Reduction
===========

A key advantage of this package are highly optimized reduction and map-reduction functions, which sometimes lead to over ``10x`` speed up. 

Basic reduction functions
---------------------------

The package extends/specializes ``sum``, ``mean``, ``max``, and ``min``, not only providing substantially better performance, but also allowing reduction over function results. It also provides ``sum!``, ``mean!``, ``max!``, and ``min!``, which allow writing results to pre-allocated storage when performing reduction along specific dimensions.

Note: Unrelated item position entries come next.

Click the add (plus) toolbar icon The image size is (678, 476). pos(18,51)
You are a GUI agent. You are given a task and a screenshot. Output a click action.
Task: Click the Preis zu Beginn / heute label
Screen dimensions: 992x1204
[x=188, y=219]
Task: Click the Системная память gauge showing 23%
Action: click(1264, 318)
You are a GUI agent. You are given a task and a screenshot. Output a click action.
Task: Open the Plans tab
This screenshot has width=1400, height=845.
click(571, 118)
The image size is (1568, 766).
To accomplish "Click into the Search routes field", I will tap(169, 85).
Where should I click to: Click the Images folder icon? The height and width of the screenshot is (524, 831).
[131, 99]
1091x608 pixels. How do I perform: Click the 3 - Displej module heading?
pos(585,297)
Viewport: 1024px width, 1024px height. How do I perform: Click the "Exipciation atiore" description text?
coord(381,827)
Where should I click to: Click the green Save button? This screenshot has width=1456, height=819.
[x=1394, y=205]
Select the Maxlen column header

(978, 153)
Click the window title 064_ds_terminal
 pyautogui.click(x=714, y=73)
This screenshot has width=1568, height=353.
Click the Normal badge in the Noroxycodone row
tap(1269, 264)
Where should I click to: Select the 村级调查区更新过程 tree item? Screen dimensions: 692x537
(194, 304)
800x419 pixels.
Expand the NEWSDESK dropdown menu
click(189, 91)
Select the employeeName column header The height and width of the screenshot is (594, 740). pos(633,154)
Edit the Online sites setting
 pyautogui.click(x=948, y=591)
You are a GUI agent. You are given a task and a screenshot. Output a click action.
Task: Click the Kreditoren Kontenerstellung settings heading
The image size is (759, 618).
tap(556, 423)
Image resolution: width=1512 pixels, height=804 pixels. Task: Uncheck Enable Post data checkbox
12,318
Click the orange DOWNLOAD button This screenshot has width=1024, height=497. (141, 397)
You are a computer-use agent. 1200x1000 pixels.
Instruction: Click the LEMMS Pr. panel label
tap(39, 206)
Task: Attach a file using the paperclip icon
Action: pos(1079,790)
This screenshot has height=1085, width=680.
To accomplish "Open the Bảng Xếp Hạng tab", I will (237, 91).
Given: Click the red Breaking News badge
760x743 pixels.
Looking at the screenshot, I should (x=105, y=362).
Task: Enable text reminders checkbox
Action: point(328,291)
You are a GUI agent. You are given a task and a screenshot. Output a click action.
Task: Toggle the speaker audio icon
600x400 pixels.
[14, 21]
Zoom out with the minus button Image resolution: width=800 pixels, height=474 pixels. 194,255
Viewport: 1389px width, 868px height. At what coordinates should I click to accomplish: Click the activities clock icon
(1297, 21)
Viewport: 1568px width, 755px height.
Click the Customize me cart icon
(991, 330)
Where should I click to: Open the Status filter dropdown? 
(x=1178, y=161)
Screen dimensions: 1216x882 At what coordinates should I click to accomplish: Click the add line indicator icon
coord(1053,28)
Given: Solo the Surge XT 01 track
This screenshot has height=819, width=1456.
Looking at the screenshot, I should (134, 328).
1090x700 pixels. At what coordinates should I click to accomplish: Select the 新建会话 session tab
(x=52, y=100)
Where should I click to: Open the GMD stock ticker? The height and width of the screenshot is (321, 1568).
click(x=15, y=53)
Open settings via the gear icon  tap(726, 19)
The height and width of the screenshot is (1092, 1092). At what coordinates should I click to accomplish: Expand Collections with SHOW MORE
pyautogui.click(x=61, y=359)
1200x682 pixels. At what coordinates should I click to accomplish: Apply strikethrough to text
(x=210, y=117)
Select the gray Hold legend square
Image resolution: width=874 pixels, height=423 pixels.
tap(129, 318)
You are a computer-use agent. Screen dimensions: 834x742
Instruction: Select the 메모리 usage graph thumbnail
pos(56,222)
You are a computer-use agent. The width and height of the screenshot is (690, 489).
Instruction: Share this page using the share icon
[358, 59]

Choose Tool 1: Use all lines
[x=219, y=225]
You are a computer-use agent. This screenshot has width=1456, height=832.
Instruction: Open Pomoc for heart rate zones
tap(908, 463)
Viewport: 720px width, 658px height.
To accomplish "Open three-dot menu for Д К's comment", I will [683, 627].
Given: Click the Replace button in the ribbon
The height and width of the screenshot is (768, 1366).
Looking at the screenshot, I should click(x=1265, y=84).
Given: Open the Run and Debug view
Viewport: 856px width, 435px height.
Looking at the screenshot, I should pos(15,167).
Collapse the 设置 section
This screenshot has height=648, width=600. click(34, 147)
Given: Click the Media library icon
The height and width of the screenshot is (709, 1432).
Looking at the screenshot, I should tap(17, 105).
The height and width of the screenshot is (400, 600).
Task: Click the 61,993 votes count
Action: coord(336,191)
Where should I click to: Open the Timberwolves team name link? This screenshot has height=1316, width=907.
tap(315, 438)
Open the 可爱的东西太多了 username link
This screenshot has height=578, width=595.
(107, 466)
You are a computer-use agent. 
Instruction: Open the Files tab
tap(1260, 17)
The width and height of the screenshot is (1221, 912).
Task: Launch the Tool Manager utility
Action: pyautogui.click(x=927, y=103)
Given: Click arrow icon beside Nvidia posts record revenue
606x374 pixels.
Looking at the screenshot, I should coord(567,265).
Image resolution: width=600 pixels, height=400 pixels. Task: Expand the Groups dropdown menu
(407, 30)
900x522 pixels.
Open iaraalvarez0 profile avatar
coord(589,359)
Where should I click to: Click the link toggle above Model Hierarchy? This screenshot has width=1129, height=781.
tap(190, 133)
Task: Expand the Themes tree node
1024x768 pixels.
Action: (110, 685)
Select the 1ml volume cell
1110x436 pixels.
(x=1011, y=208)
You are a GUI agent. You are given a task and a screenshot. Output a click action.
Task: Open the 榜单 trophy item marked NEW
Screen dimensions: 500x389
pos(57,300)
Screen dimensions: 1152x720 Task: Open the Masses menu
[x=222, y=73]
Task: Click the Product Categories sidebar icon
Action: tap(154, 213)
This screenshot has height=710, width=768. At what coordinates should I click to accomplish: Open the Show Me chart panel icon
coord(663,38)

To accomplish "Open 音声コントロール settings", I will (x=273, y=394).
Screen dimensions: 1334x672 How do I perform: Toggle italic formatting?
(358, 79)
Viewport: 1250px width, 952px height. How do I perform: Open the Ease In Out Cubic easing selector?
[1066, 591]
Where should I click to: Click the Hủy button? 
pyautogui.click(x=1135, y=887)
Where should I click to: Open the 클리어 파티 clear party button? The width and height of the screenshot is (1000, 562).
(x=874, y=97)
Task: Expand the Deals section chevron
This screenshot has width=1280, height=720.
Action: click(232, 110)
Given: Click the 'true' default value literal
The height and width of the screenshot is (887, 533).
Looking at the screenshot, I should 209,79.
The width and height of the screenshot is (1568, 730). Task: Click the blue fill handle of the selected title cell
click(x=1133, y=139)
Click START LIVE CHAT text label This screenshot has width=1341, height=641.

The funtion ``sum`` and its variant forms:

.. code-block:: julia 

    sum(x)
    sum(f1, x)            # compute sum of f1(x)
    sum(f2, x1, x2)       # compute sum of f2(x1, x2)
    sum(f3, x1, x2, x3)   # compute sum of f3(x1, x2, x3)

    sum(x, dim)
    sum(f1, x, dim)
    sum(f2, x1, x2, dim)
    sum(f3, x1, x2, x3, dim)

    sum!(dst, x, dim)    # write results to dst
    sum!(dst, f1, x1, dim)
    sum!(dst, f2, x1, x2, dim)
    sum!(dst, f3, x1, x2, x3, dim)

    sumfdiff(f2, x, y)     # compute sum of f2(x - y)
    sumfdiff(f2, x, y, dim)
    sumfdiff!(dst, f2, x, y, dim)

The funtion ``mean`` and its variant forms:

.. code-block:: julia 

    mean(x)
    mean(f1, x)            # compute mean of f1(x)
    mean(f2, x1, x2)       # compute mean of f2(x1, x2)
    mean(f3, x1, x2, x3)   # compute mean of f3(x1, x2, x3)

    mean(x, dim)
    mean(f1, x, dim)
    mean(f2, x1, x2, dim)
    mean(f3, x1, x2, x3, dim)

    mean!(dst, x, dim)    # write results to dst
    mean!(dst, f1, x1, dim)
    mean!(dst, f2, x1, x2, dim)
    mean!(dst, f3, x1, x2, x3, dim)

    meanfdiff(f2, x, y)     # compute mean of f2(x - y)
    meanfdiff(f2, x, y, dim)
    meanfdiff!(dst, f2, x, y, dim)    


The function ``max`` and its variants:

.. code-block:: julia

    max(x)
    max(f1, x)            # compute maximum of f1(x)
    max(f2, x1, x2)       # compute maximum of f2(x1, x2)
    max(f3, x1, x2, x3)   # compute maximum of f3(x1, x2, x3)

    max(x, (), dim)
    max(f1, x, dim)
    max(f2, x1, x2, dim)
    max(f3, x1, x2, x3, dim)

    max!(dst, x, dim)    # write results to dst
    max!(dst, f1, x1, dim)
    max!(dst, f2, x1, x2, dim)
    max!(dst, f3, x1, x2, x3, dim)

    maxfdiff(f2, x, y)     # compute maximum of f2(x - y)
    maxfdiff(f2, x, y, dim)
    maxfdiff!(dst, f2, x, y, dim)

The function ``min`` and its variants

.. code-block:: julia

    min(x)
    min(f1, x)            # compute minimum of f1(x)
    min(f2, x1, x2)       # compute minimum of f2(x1, x2)
    min(f3, x1, x2, x3)   # compute minimum of f3(x1, x2, x3)

    min(x, (), dim)
    min(f1, x, dim)
    min(f2, x1, x2, dim)
    min(f3, x1, x2, x3, dim)

    min!(dst, x, dim)      # write results to dst
    min!(dst, f1, x1, dim)
    min!(dst, f2, x1, x2, dim)
    min!(dst, f3, x1, x2, x3, dim)

    minfdiff(f2, x, y)     # compute minimum of f2(x - y)
    minfdiff(f2, x, y, dim)
    minfdiff!(dst, f2, x, y, dim)

**Note:** when computing maximum/minimum along specific dimension, we use ``max(x, (), dim)`` and ``min(x, (), dim)`` instead of ``max(x, dim)`` and ``min(x, dim)`` to avoid ambiguities that would otherwise occur.


Generic folding
-----------------

This package extends ``foldl`` and ``foldr`` for generic folding. 

.. code-block:: julia

    # suppose length(x) == 4

    foldl(op, x)     # i.e. op(op(op(x[1], x[2]), x[3]), x[4])
    foldr(op, x)     # i.e. op(x[1], op(x[2], op(x[3], x[4])))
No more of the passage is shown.